Dès sa première exposition personnelle chez Martha Jackson en 1960, John Chamberlain séduit par sa perception de la matière un grand nombre de collectionneurs et d’artistes (Robert Rauschenberg, Donald Judd, Andy Warhol). Warhol acquiert Papagayo (1967), l’une de ses plus grandes sculptures en acier galvanisé, exposée en 1971 au Guggenheim Museum de New York pour la première rétrospective de l’artiste. Papagayo est typique de son travail de la seconde moitié des années 1960, au cours desquelles Chamberlain s’ose au minimalisme en renonçant à la couleur et en donnant libre cours aux ombres et lumières sur la surface du métal.
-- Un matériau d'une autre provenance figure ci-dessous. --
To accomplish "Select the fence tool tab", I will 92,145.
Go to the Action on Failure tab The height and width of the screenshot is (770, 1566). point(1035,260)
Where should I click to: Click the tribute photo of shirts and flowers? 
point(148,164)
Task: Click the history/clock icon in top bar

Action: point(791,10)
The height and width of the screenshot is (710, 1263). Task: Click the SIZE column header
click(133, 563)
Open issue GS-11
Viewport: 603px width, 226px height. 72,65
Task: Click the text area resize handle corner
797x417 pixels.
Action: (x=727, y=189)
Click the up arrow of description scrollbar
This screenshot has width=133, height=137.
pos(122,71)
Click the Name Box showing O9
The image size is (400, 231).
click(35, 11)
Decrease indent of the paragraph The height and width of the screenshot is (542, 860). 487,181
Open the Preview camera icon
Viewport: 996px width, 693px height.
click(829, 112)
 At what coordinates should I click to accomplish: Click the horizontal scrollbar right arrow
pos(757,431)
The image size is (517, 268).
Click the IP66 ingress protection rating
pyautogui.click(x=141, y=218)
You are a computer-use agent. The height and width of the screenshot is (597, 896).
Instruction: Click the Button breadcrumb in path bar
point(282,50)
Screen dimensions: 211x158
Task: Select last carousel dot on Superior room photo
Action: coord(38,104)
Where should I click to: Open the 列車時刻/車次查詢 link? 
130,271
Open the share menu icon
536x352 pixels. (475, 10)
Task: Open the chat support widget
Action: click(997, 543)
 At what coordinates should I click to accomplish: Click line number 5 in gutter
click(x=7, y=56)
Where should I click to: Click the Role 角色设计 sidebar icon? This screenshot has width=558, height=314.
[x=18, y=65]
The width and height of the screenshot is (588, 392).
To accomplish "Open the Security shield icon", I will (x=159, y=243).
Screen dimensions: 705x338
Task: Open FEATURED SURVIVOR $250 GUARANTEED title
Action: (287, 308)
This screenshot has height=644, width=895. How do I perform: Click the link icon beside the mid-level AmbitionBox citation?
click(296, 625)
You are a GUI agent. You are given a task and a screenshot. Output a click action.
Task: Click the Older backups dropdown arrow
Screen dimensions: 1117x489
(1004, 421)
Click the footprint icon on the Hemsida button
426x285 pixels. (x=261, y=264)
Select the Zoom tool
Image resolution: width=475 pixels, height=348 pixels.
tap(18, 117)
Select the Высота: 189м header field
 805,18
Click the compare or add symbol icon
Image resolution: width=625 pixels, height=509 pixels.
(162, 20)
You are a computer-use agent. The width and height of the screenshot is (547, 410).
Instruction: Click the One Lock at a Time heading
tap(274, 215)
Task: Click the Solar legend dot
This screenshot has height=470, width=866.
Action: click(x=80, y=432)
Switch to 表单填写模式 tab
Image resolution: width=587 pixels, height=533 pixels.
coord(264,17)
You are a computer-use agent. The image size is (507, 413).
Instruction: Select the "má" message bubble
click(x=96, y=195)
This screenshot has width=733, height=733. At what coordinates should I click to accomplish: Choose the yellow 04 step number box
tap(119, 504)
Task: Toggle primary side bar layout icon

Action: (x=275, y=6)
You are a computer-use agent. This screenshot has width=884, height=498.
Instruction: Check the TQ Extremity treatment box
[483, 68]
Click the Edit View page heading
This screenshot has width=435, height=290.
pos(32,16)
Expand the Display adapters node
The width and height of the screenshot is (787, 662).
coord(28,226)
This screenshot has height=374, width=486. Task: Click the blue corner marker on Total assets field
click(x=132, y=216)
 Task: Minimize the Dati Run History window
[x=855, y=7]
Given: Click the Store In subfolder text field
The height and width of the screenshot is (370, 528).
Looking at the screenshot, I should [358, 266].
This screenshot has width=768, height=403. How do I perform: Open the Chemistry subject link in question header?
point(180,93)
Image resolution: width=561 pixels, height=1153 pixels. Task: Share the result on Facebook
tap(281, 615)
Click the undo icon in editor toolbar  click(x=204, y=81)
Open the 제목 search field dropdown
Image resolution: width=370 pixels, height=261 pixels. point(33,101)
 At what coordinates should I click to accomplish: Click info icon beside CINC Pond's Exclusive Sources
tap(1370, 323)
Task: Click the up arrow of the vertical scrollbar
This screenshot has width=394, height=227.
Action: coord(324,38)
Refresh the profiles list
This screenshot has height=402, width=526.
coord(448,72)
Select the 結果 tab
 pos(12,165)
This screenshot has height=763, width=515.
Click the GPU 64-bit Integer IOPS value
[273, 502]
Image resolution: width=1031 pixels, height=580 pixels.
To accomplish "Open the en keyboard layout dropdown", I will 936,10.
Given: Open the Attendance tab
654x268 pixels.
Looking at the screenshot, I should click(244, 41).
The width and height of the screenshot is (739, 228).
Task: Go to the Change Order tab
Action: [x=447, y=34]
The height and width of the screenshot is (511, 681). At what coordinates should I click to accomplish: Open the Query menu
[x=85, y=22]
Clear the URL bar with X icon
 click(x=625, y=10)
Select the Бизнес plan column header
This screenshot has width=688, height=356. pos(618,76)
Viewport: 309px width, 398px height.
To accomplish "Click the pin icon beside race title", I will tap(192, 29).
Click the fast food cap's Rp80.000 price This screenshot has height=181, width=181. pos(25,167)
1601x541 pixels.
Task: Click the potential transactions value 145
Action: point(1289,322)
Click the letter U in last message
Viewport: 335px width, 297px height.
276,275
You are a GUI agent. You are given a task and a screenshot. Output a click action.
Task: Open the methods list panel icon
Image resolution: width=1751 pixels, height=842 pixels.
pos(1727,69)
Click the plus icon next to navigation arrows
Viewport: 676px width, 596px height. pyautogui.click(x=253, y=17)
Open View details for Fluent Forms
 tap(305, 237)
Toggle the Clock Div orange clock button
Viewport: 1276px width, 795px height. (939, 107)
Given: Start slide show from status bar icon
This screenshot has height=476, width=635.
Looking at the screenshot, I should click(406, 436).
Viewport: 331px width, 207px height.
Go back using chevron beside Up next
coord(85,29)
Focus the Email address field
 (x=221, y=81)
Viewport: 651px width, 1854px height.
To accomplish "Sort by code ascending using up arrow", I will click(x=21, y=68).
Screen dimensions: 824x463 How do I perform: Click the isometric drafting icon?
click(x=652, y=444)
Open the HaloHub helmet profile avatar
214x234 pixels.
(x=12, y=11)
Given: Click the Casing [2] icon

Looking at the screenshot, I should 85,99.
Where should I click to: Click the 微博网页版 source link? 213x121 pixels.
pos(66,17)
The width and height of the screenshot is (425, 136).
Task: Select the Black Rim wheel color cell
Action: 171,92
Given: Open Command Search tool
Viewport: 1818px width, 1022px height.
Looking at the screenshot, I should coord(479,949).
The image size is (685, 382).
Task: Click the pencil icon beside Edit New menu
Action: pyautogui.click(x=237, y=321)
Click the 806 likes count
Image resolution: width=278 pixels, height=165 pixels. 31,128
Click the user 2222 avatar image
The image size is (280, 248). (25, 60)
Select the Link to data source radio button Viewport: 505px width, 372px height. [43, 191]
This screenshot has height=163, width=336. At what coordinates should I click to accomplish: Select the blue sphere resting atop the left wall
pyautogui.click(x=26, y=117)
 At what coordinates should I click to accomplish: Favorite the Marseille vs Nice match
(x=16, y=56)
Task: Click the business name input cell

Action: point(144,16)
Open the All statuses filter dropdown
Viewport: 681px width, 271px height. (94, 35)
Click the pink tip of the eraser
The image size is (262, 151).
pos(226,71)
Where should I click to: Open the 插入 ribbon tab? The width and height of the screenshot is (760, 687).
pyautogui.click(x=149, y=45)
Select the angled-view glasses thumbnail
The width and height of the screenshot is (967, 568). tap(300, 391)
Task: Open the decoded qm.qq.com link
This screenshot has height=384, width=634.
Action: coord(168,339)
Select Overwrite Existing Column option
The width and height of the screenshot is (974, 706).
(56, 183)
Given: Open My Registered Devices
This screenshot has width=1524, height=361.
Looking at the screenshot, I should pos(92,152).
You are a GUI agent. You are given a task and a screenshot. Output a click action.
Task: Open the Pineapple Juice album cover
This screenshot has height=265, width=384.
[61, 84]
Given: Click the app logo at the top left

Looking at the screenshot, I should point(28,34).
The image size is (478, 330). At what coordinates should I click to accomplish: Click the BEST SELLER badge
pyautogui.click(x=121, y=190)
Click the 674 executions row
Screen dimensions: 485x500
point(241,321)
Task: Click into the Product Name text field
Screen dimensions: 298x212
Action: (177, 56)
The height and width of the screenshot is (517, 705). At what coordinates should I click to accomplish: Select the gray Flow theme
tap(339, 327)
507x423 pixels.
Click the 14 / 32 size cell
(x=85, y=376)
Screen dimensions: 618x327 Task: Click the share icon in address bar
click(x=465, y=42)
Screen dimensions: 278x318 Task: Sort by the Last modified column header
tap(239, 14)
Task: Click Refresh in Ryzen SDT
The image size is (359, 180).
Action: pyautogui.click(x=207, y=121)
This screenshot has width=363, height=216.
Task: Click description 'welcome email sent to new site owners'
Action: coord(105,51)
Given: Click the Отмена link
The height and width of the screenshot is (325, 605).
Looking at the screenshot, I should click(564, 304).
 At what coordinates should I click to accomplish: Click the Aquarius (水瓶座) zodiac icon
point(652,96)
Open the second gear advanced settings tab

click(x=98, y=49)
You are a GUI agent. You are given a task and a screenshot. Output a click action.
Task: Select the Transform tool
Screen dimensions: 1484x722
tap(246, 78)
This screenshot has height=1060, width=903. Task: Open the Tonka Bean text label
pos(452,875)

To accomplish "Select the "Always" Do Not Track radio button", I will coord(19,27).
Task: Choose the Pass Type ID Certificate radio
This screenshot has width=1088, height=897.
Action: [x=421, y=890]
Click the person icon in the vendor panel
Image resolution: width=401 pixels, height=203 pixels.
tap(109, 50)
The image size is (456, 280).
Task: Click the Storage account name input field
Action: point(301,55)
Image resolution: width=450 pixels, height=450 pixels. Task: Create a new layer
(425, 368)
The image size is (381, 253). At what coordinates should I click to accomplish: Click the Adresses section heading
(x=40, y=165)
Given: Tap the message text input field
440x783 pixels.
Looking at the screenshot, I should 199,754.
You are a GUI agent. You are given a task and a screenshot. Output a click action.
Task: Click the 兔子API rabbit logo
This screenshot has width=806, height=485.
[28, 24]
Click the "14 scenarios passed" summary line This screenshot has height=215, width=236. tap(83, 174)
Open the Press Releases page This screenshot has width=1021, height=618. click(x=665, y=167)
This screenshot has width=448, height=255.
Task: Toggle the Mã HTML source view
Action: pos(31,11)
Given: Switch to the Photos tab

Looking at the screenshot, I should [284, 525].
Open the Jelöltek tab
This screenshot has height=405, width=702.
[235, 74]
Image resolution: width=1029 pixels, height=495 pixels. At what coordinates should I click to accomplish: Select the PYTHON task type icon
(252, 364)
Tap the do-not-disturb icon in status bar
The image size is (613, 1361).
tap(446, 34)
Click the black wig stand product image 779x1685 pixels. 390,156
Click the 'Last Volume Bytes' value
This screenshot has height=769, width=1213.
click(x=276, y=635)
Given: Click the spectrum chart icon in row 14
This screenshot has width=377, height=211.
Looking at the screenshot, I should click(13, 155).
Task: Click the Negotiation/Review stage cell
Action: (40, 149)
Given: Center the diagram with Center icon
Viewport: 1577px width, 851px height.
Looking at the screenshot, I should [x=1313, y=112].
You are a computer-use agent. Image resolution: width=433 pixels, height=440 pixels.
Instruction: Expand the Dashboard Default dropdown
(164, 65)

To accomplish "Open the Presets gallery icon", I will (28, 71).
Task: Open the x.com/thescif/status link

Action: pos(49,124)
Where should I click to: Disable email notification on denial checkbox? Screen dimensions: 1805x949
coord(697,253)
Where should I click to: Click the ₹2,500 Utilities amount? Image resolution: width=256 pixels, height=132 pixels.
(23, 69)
John Chamberlain se définit lui-même comme un collagiste en 3D, car, tout en conservant les qualités originales du matériau, il agence des pièces les plus variées en une nouvelle structure. Ainsi en va-t-il de Double Hooded Jim (1974) ou de Silver Plait (1976) qui assemblent plusieurs éléments en une unité. Ses sculptures rayonnent d’une poésie inhérente résultant uniquement de leurs formes, ce qui démontre l’importance de son choix d’artiste dans la composition et l’équilibre des pièces : « Certains semblent penser que je travaille avec des pièces trouvées, mais ce n’est pas le cas. Elles sont choisies, voyez-vous. Il y a beaucoup de magie implicite dans ce choix. » L’idée de l’assemblage s’exprime autant dans ses manipulations du métal que dans ses œuvres picturales. Le cycle sur papier View from the Cockpit (1976) se distingue par l’intensité et la pureté des couleurs synthétisées en un ensemble graphique – un clin d’œil à l’orphisme de Robert Delaunay. Les monotypes, rarement présentés, datent du milieu des années 1980 et mettent en lumière une autre technique qui trouve également ses racines dans la sculpture. On pourra encore admirer un ensemble de photographies dans l’exposition JOHN CHAMBERLAINSculpture, qui complètent le tour d’horizon des diverses facettes de sa création. À compter de 1977, John Chamberlain expérimente avec un appareil panoramique Widelux. Pendant les temps d’exposition successifs, il imprime une rotation ou des mouvements saccadés à l’appareil. Cette méthode lui permet d’obtenir différentes perspectives sur une seule photo, de déformer les contours, les structures, les couleurs et la lumière de manière surprenante et de rendre visibles les traces de mouvements.

 

John Chamberlain est né en 1927 à Rochester dans l’Indiana. Au milieu des années 1950, il fréquente le Black Mountain College, North Carolina, un lieu où il discute intensément avec des amis artistes et poètes tels que Charles Olson, Robert Creeley et Robert Duncan, qui influencent notablement la suite de sa carrière. Ses œuvres entrent dans de nombreuses collections de renom dès le début des années 1960. En 1961, il est invité à la biennale de São Paolo, puis à celle de Venise en 1964, avant que des rétrospectives ne lui soient consacrées en 1971 au Guggenheim Museum à New York et au Museum of Contemporary Art de Los Angeles. Suivent des expositions importantes à la Staatliche Kunsthalle Baden-Baden (1991) et au Stedelijk Museum Amsterdam (1996). Au fil des ans, il a des ateliers à New York, en Floride et, finalement, à Shelter Island, où il travaille jusqu’à son décès à New York en 2011.